We are psychologically wired to take the path of least resistance due to the status quo bias. We don’t want to go out of our comfort zone to make a change, until and unless the change becomes absolutely necessary.

If we make good behaviors our default option, we are making the status quo bias work in our favor instead of against us. 

Even when your emotions tell you to make a bad decision, the very fact that you have to take the time and go out of your comfort zone to act on it reduces the chances of you pulling some irrational sh*t.

It is particularly useful because it eliminates the need for our brains to identify patterns and make predictions. It prevents you from overreacting to short-term trends and fads.

Invest automatically every month in an index fund. If you want to build an emergency fund, set up an automatic payment into a separate bank account, liquid fund, or any other place where you can access it easily.

If you buy stocks, make a rule to buy on a specific day at a specific time every month or every week. Have a “When to Sell” checklist and stick it near your computer so you can see it while transacting. 

Creating a checklist and putting it in a drawer doesn’t work. Believe me. 

To minimize the chances of acting irrationally, you have to have your eyes on the checklist when you are tempted to act, and then let the prefrontal cortex put some sense into you.

Just automate your investing and make it difficult for yourself to *undo* it. How? 
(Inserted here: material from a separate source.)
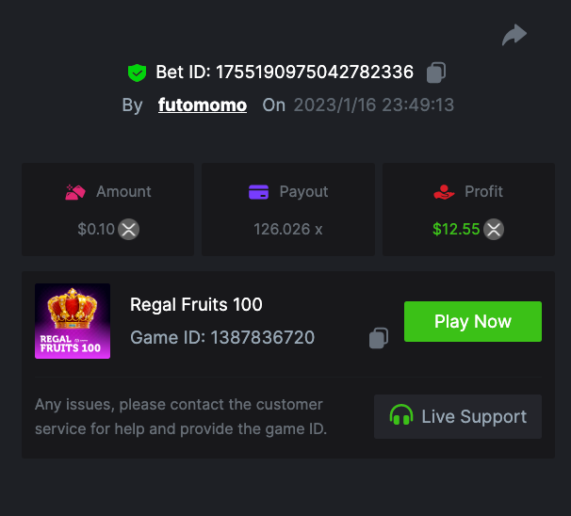Viewport: 571px width, 516px height.
Task: Click the Game ID 1387836720 text
Action: pos(222,337)
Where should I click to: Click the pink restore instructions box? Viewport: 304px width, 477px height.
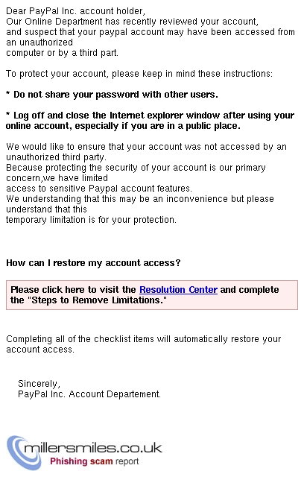[152, 295]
Add some positive friction

We can’t change the way amygdala works. So, we have to limit its exposure to things that stimulate it. 

We know that the more frequently we check the stock tickers moving up or down, the more tempted we get to act. Add friction that discourages harmful actions.

Uninstall apps you use for checking stock tickers every few hours. Uninstall the mutual fund apps to discourage yourself from taking action at whim. Stop watching business TV channels. 

Tell your friend or spouse that you won’t check your portfolio more than once or twice a month. Ask them to hold you accountable.

Make it just a little bit more difficult to dip into your emergency savings or sell your investments. 

Keep a journal of your investment decisions

I’ve found that writing down my investment thesis in a journal builds a good defense against my emotional volatility. 

When your amygdala tells you to hit the Sell button, you can pick up your journal to remind yourself why you invested in a company in the first place. Also look at your ‘When to Sell’ checklist to see if you have at least a single good reason for selling. 

The journal is not just a tool against your emotions. Over the years, it also helps you understand your thought process and evolve as an investor. 

God! Too much of rambling. I need to stop now.